:: Document passage ::
──────
On Tue, Jul 08, 2008 at 09:12:53AM -0400, Matthew R. Lee wrote
> I'm thinking of buying a dell Ubuntu desktop (Inspiron 530MT) for my lab. The 
> university has an arrangement that can get me a discount. I have a question, 
> has anyone bought one of these and installed gentoo on it?  I sure it will 
> work, I'm just wondering if there are any tweaks that dell have made to the 
> Ubuntu install to make certain components work, that may be more difficult to 
> replicate with the gentoo install.  I'm going for the default set-up plus 
> extra memory, that's a Pentium dual-core processor E2180 1MB 2GHz, 2GB RAM, 
> 250GB SATA, 20" widescreen, Integrated Intel Graphics Media Accelerator 3100, 
> Integrated 7.1 Channel Audio
> Any comments would be appreciated

  I have a couple of Inspiron 530 machines.  Both came with Vista.  One
major tweak was necessary, namely the BIOS boot setup.  Out of the box,
Windows ran, but the Gentoo install CD couldn't figure out any of the
CD/DVD/harddrive, and the keyboard doubled each character *LITERALLY*,
so that you could not type in any recognizable commands.  Both of these
problems were solved with the following actions which I cut-n-paste from
a post I made to this list last summer...
──────
:: Stored data ::
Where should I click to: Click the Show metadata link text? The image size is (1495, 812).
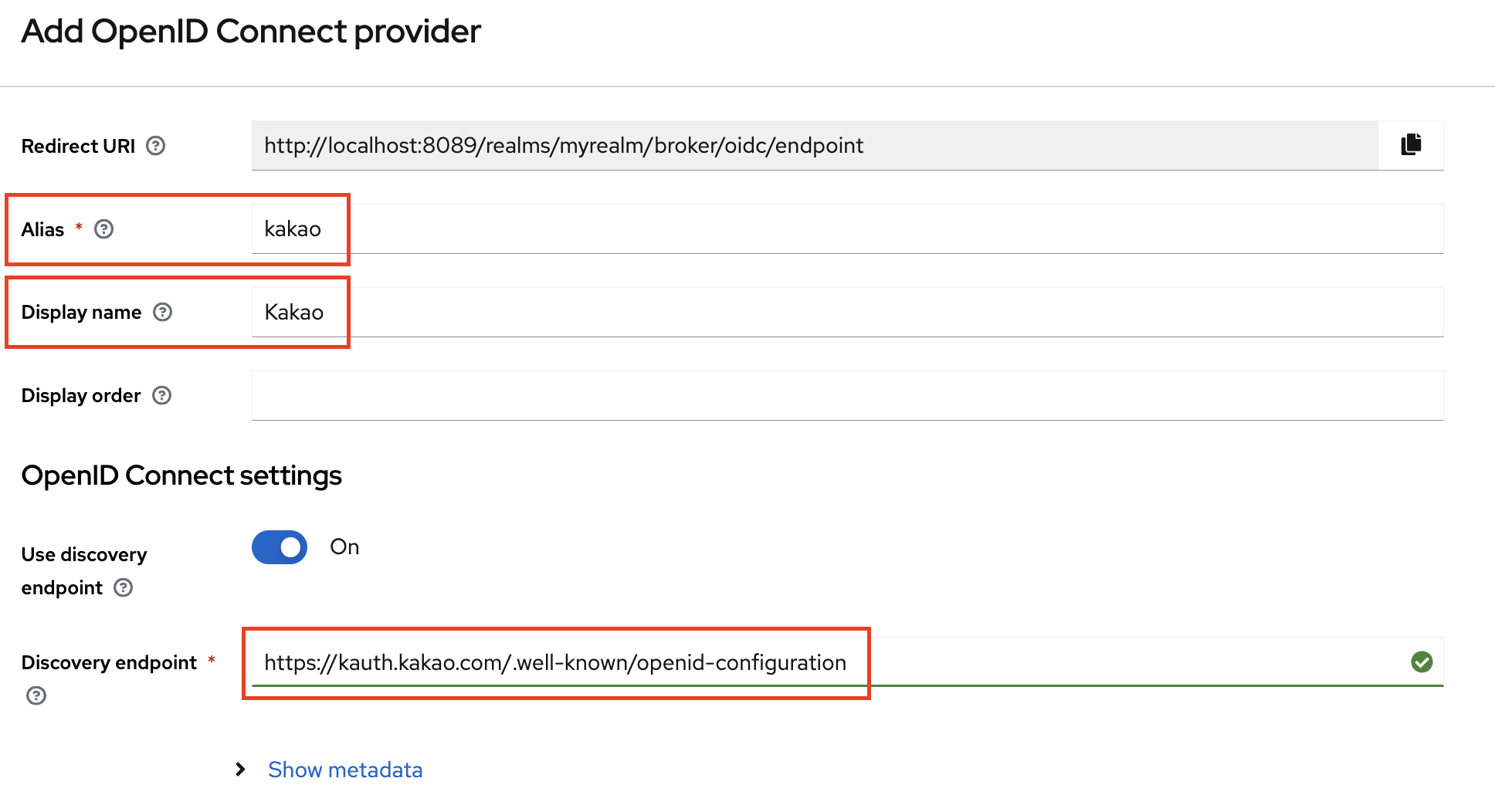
──────
:: The task ::
Resume the mailing list reply about installing Gentoo on Inspiron 530 machines, starting right after its last sentence. The data has no connection to the text.

:: Output of the task ::
***WARNING***
You will *NOT* be able to boot Windows Vista in the following setup
(One... Two... Three... awwwwwwwwwwwwww)

- reboot and go into BIOS setup ({F2} key)
- go to "integrated peripherals"
- change sata mode from IDE to RAID
- save and reboot ({F10} key)
- go into BIOS setup ({F2} key). Yes again.
- comment; if you watch carefully during the boot, you may notice the
  "AHCI BIOS installed" message.
- go into "boot device configuration".  It will behave slightly differently
  thanks to "AHCI BIOS" being installed.
- set boot device priority.  Note; if you have more than 1 CD/DVD, you need
  to specify them separately, if you want to be able to boot off both of
  them. There are only 3 available slots, so I sacrificed the floppy.  This
  left me with the 2 CD/DVD drives and the hard drive as the boot order
- save and reboot ({F10} key)

  Now run the usual install.  One thing to note in kernel settings (I
use "make menuconfig").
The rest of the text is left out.